Unique, beautiful, graceful, mysterious, whales are social, air breathing mammals. They nurture, bond, play, sing and cooperate with one another and are some of the friendliest mammals on the planet. There are currently 90 recognised species of whales, dolphins and porpoises, or cetaceans as they are collectively known. They enrich the lives of those who are lucky enough to encounter them and what better way to do so than on a whale watching tour? Whether it be on land, by helicopter or on a boat, whale watching provides the perfect opportunity to meet these incredible animals. So, where is the best place for whale watching?

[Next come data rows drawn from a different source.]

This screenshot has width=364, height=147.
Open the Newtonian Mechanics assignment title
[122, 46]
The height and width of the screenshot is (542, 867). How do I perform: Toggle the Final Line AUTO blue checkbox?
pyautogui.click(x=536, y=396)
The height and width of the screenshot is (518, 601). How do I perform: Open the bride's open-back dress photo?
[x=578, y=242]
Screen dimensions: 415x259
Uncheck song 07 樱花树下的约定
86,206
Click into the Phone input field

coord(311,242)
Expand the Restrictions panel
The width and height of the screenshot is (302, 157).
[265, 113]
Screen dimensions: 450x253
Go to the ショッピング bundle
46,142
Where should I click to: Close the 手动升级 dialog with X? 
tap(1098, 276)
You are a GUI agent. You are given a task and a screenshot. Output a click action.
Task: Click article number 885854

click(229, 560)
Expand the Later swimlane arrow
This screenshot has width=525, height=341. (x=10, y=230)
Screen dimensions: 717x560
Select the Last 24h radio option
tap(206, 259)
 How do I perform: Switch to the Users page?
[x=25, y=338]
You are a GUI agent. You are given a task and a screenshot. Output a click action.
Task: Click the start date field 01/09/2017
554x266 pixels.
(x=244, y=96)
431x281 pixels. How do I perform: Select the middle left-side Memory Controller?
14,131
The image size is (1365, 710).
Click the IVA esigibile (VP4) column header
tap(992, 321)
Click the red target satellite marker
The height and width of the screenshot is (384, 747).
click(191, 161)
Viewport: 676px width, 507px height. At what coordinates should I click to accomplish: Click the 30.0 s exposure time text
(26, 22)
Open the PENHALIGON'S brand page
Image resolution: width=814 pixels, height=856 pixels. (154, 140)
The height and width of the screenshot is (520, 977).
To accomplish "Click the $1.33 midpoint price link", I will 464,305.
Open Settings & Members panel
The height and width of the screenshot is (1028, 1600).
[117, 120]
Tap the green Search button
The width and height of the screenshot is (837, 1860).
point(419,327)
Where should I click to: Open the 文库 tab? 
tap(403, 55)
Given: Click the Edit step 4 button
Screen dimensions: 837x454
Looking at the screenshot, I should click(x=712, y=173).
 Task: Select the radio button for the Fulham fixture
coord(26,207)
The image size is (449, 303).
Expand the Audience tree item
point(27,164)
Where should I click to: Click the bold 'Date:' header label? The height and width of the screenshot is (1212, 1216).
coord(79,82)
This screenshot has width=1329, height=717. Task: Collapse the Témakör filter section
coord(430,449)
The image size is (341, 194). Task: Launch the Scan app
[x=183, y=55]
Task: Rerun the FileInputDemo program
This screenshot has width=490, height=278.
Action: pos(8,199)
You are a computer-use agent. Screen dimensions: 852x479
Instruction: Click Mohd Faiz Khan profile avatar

A little-known Garden of Eden, the Azores is much closer to home than you would expect. With its nutrient rich waters, this autonomous cluster of Portuguese islands is home to numerous species: fin whales, blue whales, sei whales, pilot whales, minke whales, sperm whales and even dolphins.
The Azores have exceptional sighting records and are one of the best places in the world to whale watch (there’s a 98% chance of seeing a dolphin or whale!) and the best way to do so is by boat. Look out for blue whales - they can reach up to 30 metres in length, weigh up to 200 tons and in some cases have tongues that can weigh as much as an elephant.
Best time to whale watch in Azores?
You’ll have a chance of seeing sperm whales all year in the Azores. Late March to early June is best for blue, fin and sei whales and you’ll be able to spot migrating whales pass through in spring.
Vancouver Island, Canada
Part of the Cascadia bioregion, Vancouver Island lies within the Canadian province of British Columbia. Johnstone Strait (between northern Vancouver Island and mainland Canada) is one of the best places in the world to see orcas. The area is home to around 250 resident orca whales – the most researched in the world!
The best way to whale watch on Vancouver Island is by kayak – thanks to the calm waters of the Inside passage, the area is ideal for kayaking. Be sure to look out for transient grey and humpback whales as well as orcas.
Best time to whale watch in Vancouver?
Some 20,000 grey whales pass the island’s Pacific coast in spring. May to September is orca season, so a summer cruise to Canada is ideal.
Known as the whale capital of Iceland, there is a higher chance of seeing whales in Húsavík than any other place in Iceland.
Many different species frequently enter the bay of Húsavík; from minke and humpback whales to white-beaked dolphins, orcas and harbour porpoises. There are lots of boat tours on offer, providing you the opportunity to see these beautiful creatures up close. Look out for the traditional Icelandic oak boat – it was originally built as a fishing vessel and was used as such for many years before it was rebuilt into a whale watching boat. Now, it sails the ocean disturbing nature as little as possible.
Best time to whale watch in Húsavík?
May to September is the best feeding ground for humpbacks while June to July is the best time for blue whales. To see whales alongside the Northern Lights, head to Húsavík in September.
Baja California, Mexico
The northernmost and westernmost of the 32 Federal Entities of Mexico, Baja California is home to many species of whale; grey whales, blue whales, fin whales, humpback whales, sperm whales, minke whales and bryde whales.
Three major lagoons in Baja California are the primary destination of the southbound grey whales: Scammon’s Lagoon, San Ignacio Lagoon (where they predominantly come to mate and breed) and Magdalena Bay. The Mexican government strictly regulates access to these lagoons to make sure human activity does not affect the whales.
The best way to whale watch is on a boat tour. Friendly grey whales like to bump up against smaller boats and love to be hugged by the passengers on board. Some mother whales allow their curious babies to spend time with tourists and even encourage the behaviour by lifting them up for humans to touch.
Best time to whale watch in Baja California?
The calmer lagoons host grey whales (which can be up to 15.3 metres long) from mid-January to mid-April before they embark on an incredible 20,000km annual migration to Alaska and back.
Hermanus, South Africa
On the southern coast of the Western Cape province of South Africa lies Hermanus. A fishing town, Hermanus is one of the best places in the world for shore-based whale watching (great for those who want to stay on dry land) as whales can often be seen playing metres away from the shore.
Temperate waters and many sheltered bays make Hermanus an ideal mating and birthing site for the southern right whales, who start appearing one by one as early as May.
Hermanus have their very own whale crier who blows a kelp horn to signal activity in the bay but if you’ve ventured out, there’s a special hotline you can call. See the whales from another perspective on a boat or helicopter trip. In South Africa, boats can approach whales up to 50 metres meaning you can see right whales perform a playful ‘sailing’ exercise with their fluke, raising them to catch the wind just metres away.
Best time to whale watch in Hermanus?
Whale season stretches from July to November with peak sightings during September and October. Though a cow with a calf that was born a bit later in the year could still be spotted in January.